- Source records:

.....

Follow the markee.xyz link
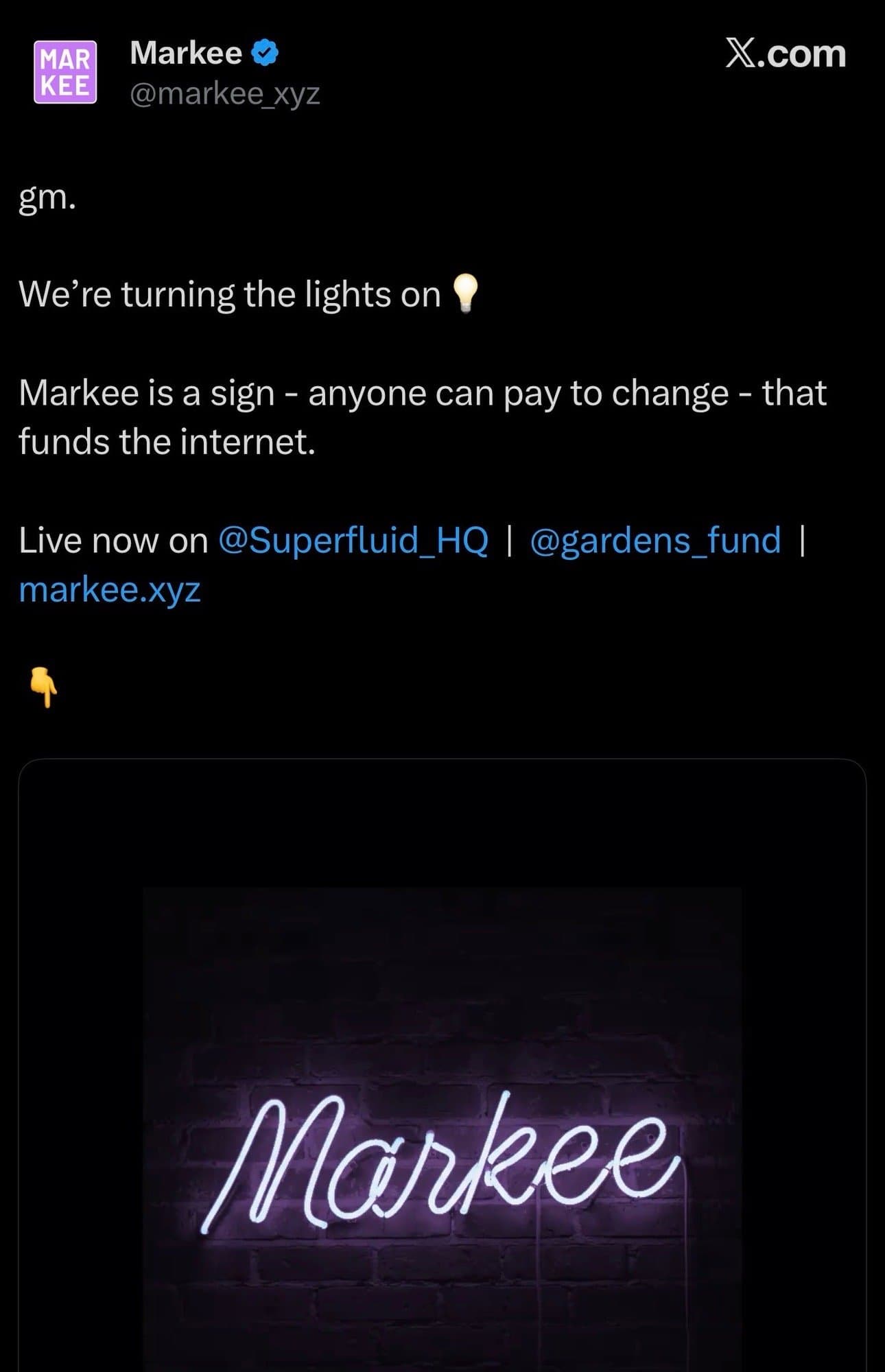Screen dimensions: 885x1372 pyautogui.click(x=110, y=589)
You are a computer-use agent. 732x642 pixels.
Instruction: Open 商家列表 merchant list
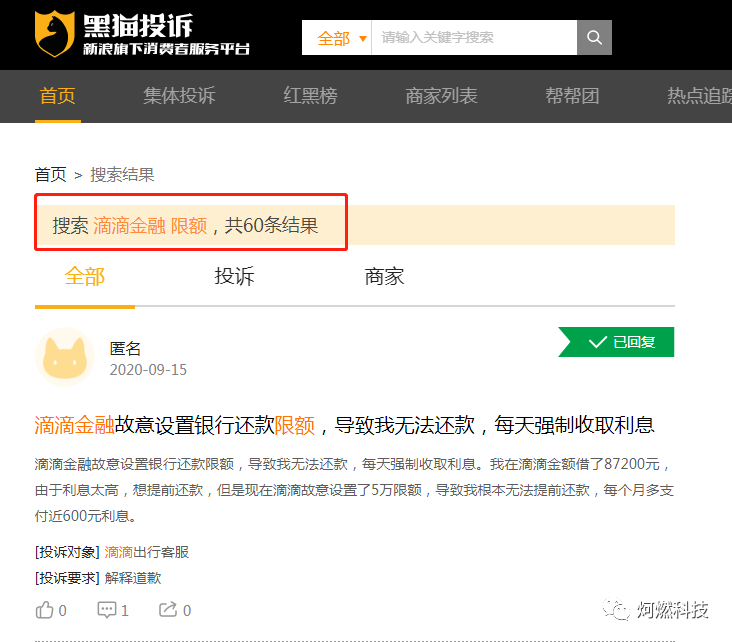click(441, 96)

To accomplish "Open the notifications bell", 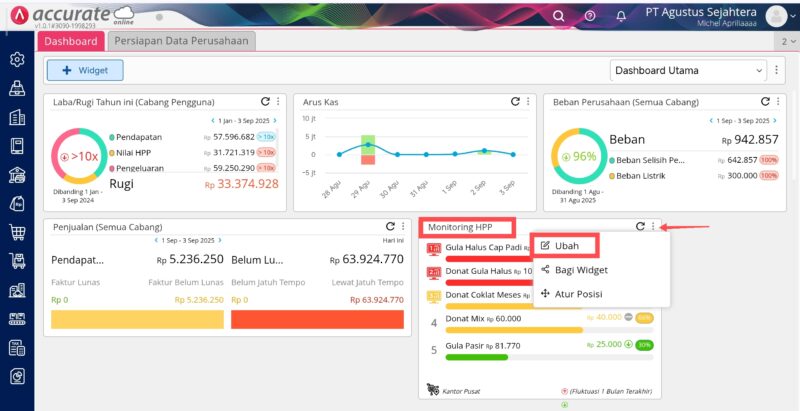I will [x=620, y=15].
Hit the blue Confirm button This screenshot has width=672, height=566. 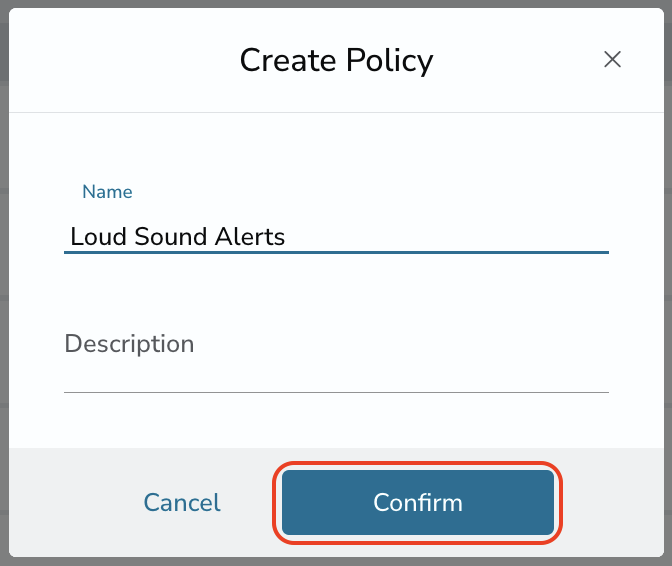(418, 503)
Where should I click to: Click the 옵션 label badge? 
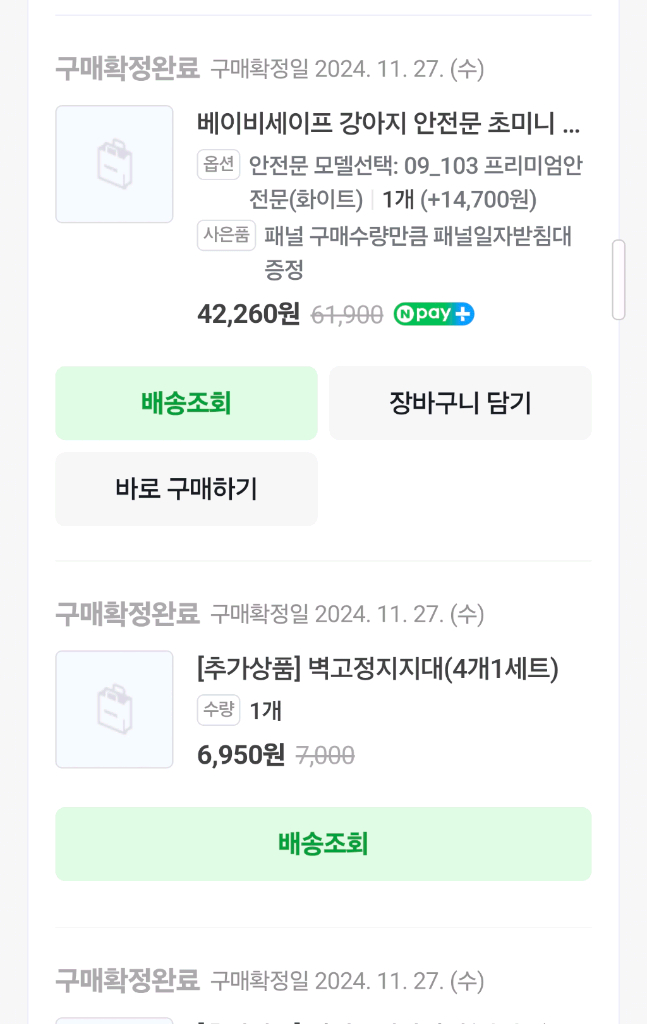pos(219,165)
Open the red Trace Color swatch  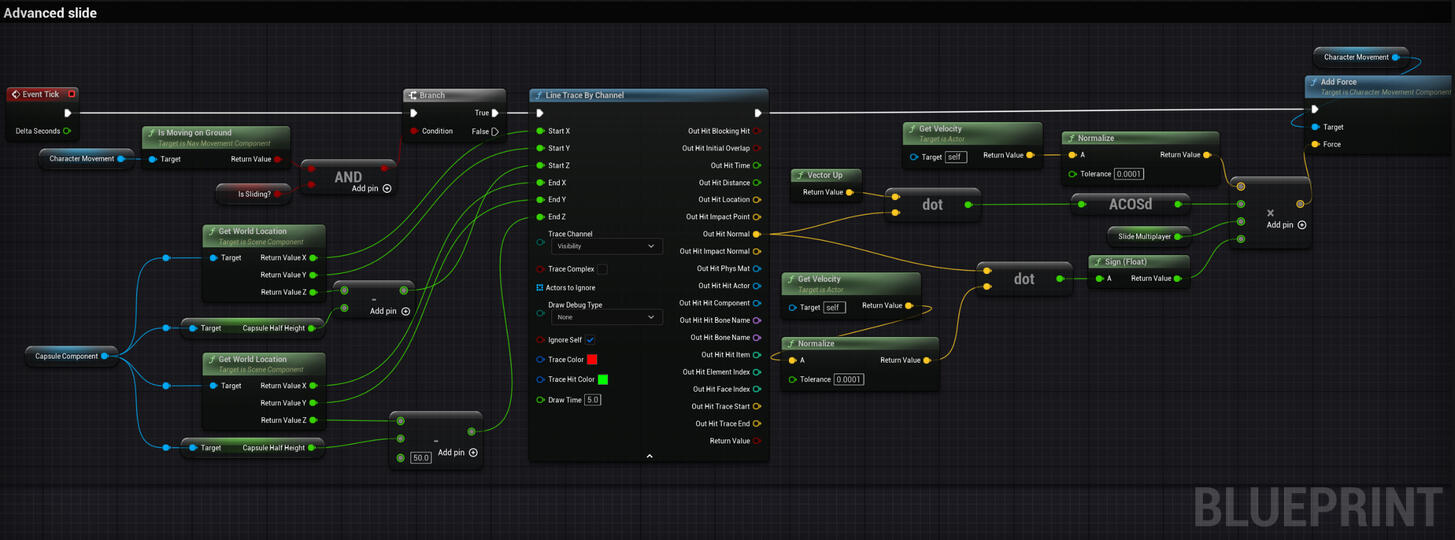coord(592,359)
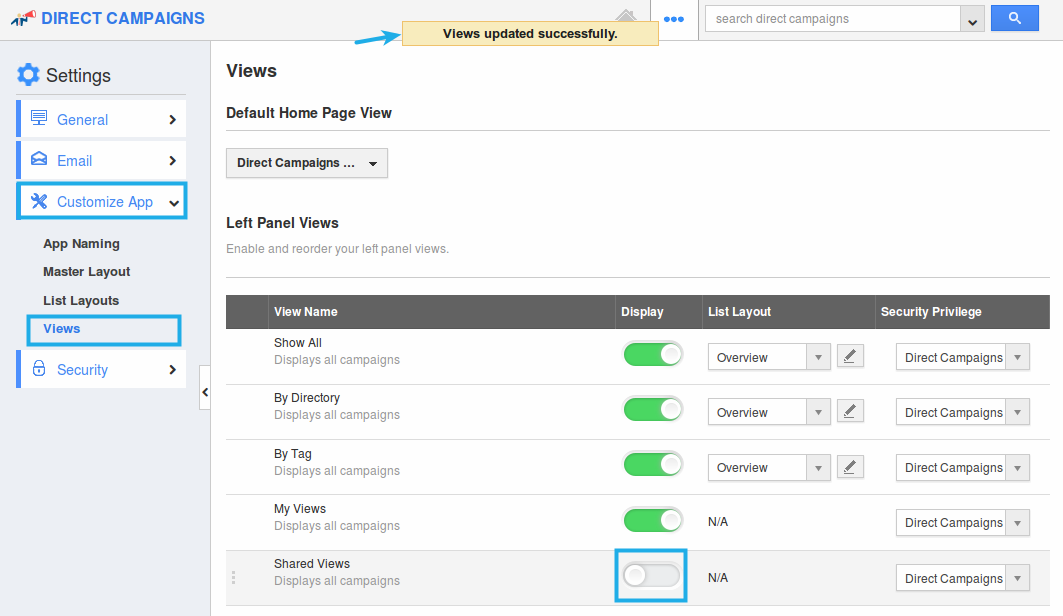The height and width of the screenshot is (616, 1063).
Task: Select Views in the sidebar
Action: click(x=61, y=328)
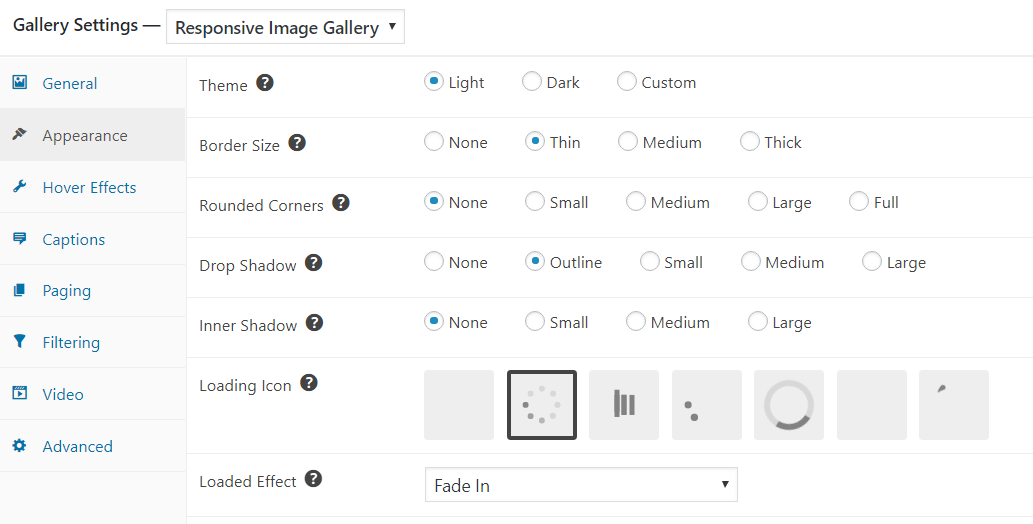Select the bars loading icon
The image size is (1033, 524).
pos(624,405)
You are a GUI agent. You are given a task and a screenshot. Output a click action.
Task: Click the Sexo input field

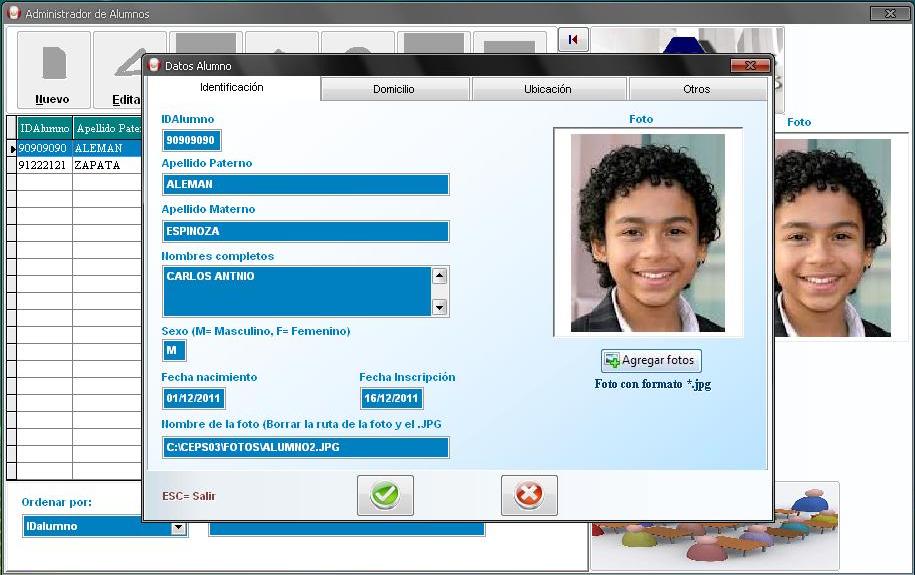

.....

- Your task: Once you have counted the lines above that hold the word "agent", report only that total.

- Expected output: 2